In [0]:
import os

# --- TECHNICAL REQUIREMENT: Serverless ML Scratch Space ---
# We must point Spark ML to a UC Volume for temporary checkpointing
temp_ml_path = "/Volumes/workspace/default/uk_land_registry/ml_temp"

# Ensure the directory exists
dbutils.fs.mkdirs(temp_ml_path)

# Set the environment variable so the CrossValidator knows where to 'spill' data
os.environ['SPARKML_TEMP_DFS_PATH'] = temp_ml_path

print(f"Serverless ML environment configured. Temp path set to: {temp_ml_path}")

Serverless ML environment configured.
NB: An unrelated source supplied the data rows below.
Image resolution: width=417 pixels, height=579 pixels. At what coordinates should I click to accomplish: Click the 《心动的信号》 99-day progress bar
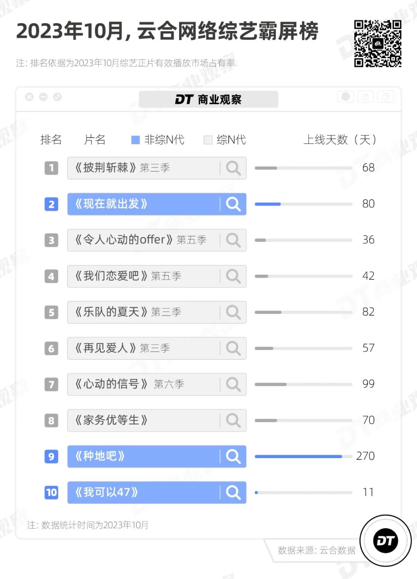point(303,384)

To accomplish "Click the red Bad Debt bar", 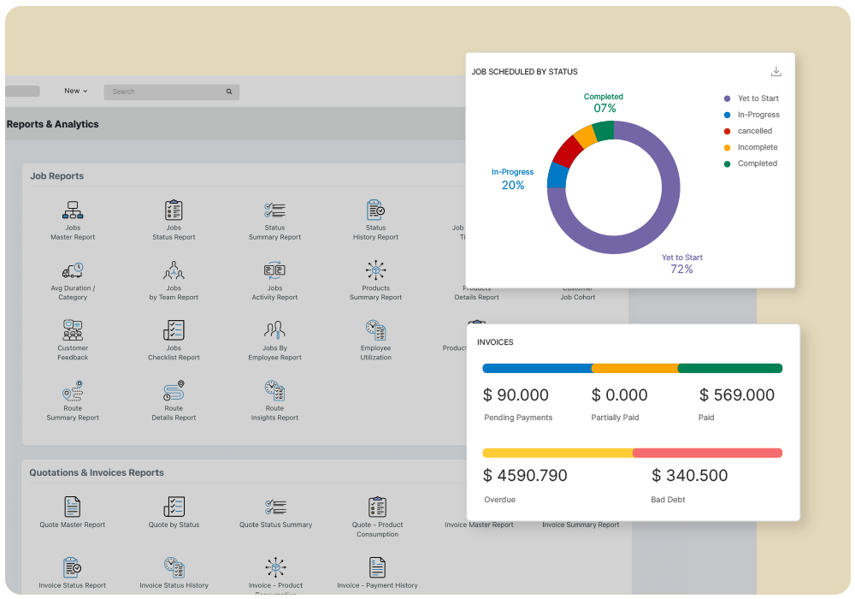I will point(707,453).

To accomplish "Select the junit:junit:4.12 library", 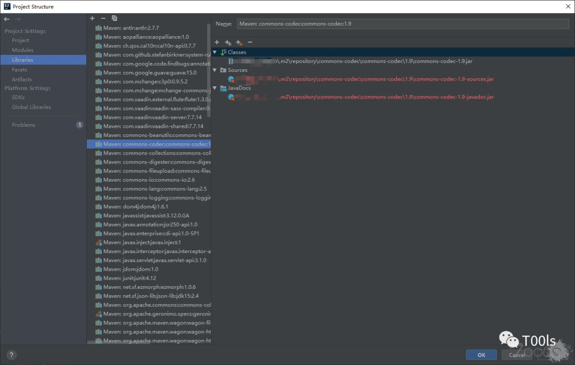I will click(x=133, y=278).
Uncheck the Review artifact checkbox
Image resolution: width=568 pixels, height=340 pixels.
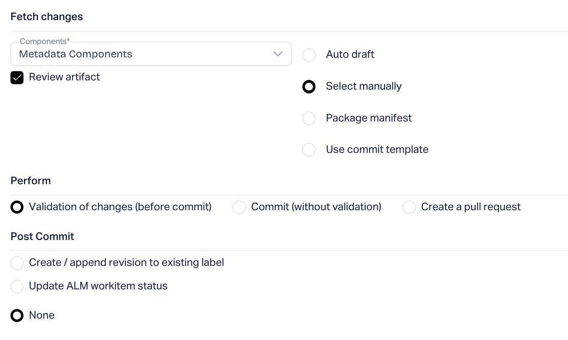(x=17, y=77)
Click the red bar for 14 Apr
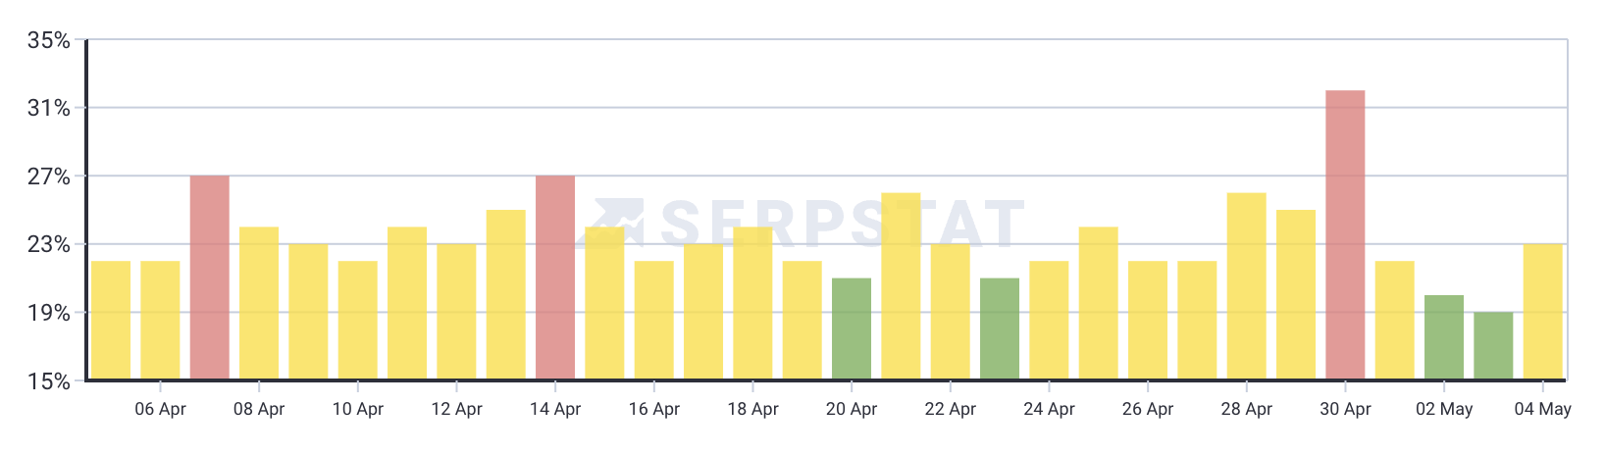Screen dimensions: 1605x455 555,278
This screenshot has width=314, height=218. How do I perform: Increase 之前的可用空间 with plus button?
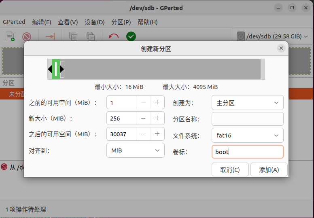point(157,103)
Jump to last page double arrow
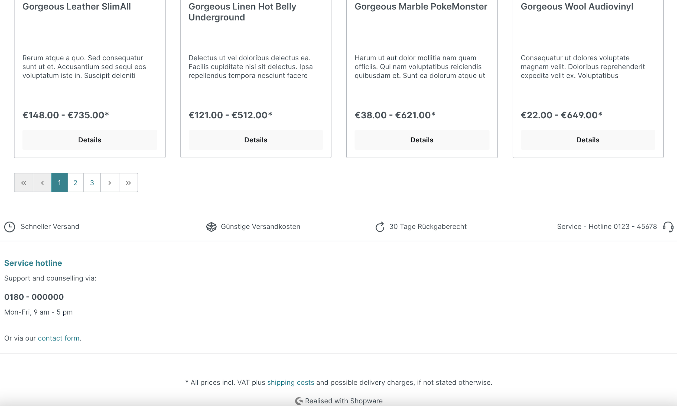677x406 pixels. point(128,182)
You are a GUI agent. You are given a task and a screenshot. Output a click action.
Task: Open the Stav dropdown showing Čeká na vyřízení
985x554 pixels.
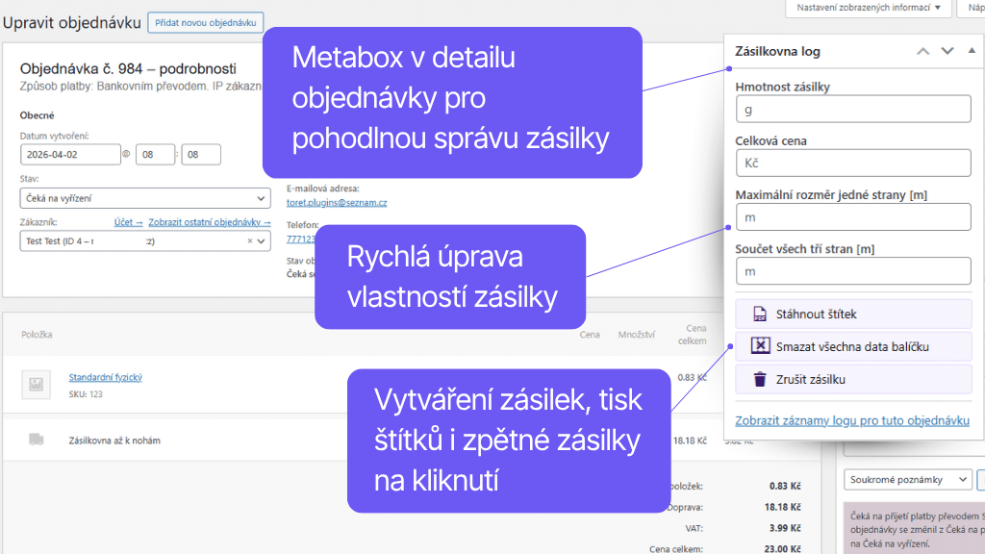click(x=144, y=198)
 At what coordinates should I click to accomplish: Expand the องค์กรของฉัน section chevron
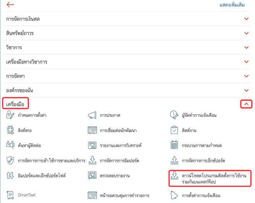[x=246, y=90]
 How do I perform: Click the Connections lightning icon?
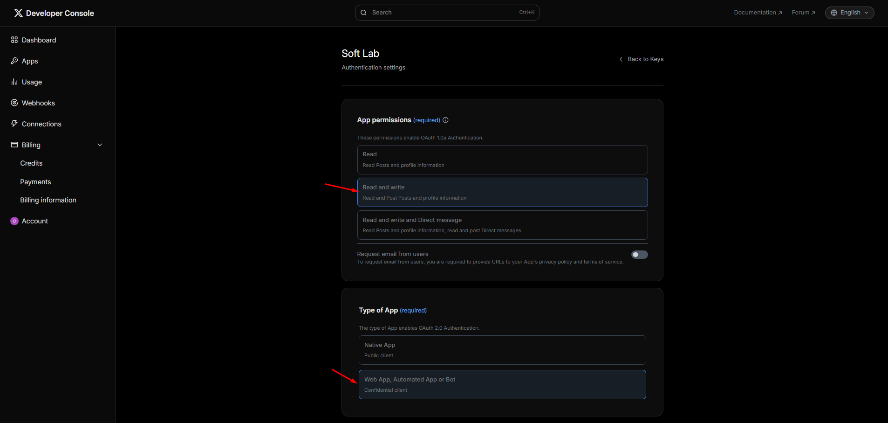coord(14,124)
Temp path set to: /Volumes/workspace/default/uk_land_registry/ml_temp


In [0]:
from pyspark.ml.classification import DecisionTreeClassifier, RandomForestClassifier, LogisticRegression
from pyspark.ml.tuning import CrossValidator, ParamGridBuilder
from pyspark.ml.evaluation import MulticlassClassificationEvaluator

# 1. Load our Scaled Silver Data
data = spark.read.parquet("/Volumes/workspace/default/uk_land_registry/silver_engineered_parquet")

# 2. Data Splitting Strategy
train_df, test_df = data.randomSplit([0.8, 0.2], seed=42)

# --- TECHNICAL REQUIREMENT: Define Evaluator ---
# This must be defined BEFORE the CrossValidator uses it
evaluator = MulticlassClassificationEvaluator(labelCol="type_label", predictionCol="prediction", metricName="accuracy")

# --- TECHNICAL REQUIREMENT 2a: Implement at least 3 MLlib algorithms ---

# Algorithm 1: Decision Tree (with Hyperparameter Tuning)
dt = DecisionTreeClassifier(labelCol="type_label", featuresCol="scaled_features")
paramGrid = ParamGridBuilder().addGrid(dt.maxDepth, [5, 10]).build()

cv = CrossValidator(estimator=dt, 
                    estimatorParamMaps=paramGrid, 
                    evaluator=evaluator, 
                    numFolds=3)

print("Training Algorithm 1: Decision Tree (with CV)...")
dt_model = cv.fit(train_df)

# Algorithm 2: Random Forest
print("Training Algorithm 2: Random Forest...")
rf = RandomForestClassifier(labelCol="type_label", featuresCol="scaled_features", numTrees=10)
rf_model = rf.fit(train_df)

# Algorithm 3: Logistic Regression
print("Training Algorithm 3: Logistic Regression...")
lr = LogisticRegression(labelCol="type_label", featuresCol="scaled_features", maxIter=10)
lr_model = lr.fit(train_df)

# --- TECHNICAL REQUIREMENT 2a: Model Serialization ---
# Saving the best version of each algorithm
dt_model.bestModel.write().overwrite().save("/Volumes/workspace/default/uk_land_registry/models/best_dt_model")
rf_model.write().overwrite().save("/Volumes/workspace/default/uk_land_registry/models/rf_model")
lr_model.write().overwrite().save("/Volumes/workspace/default/uk_land_registry/models/lr_model")

print("Notebook 3 Complete: 3 Algorithms Trained and Serialized.")

Training Algorithm 1: Decision Tree (with CV)...
Training Algorithm 2: Random Forest...
Training Algorithm 3: Logistic Regression...
Notebook 3 Complete: 3 Algorithms Trained and Serialized.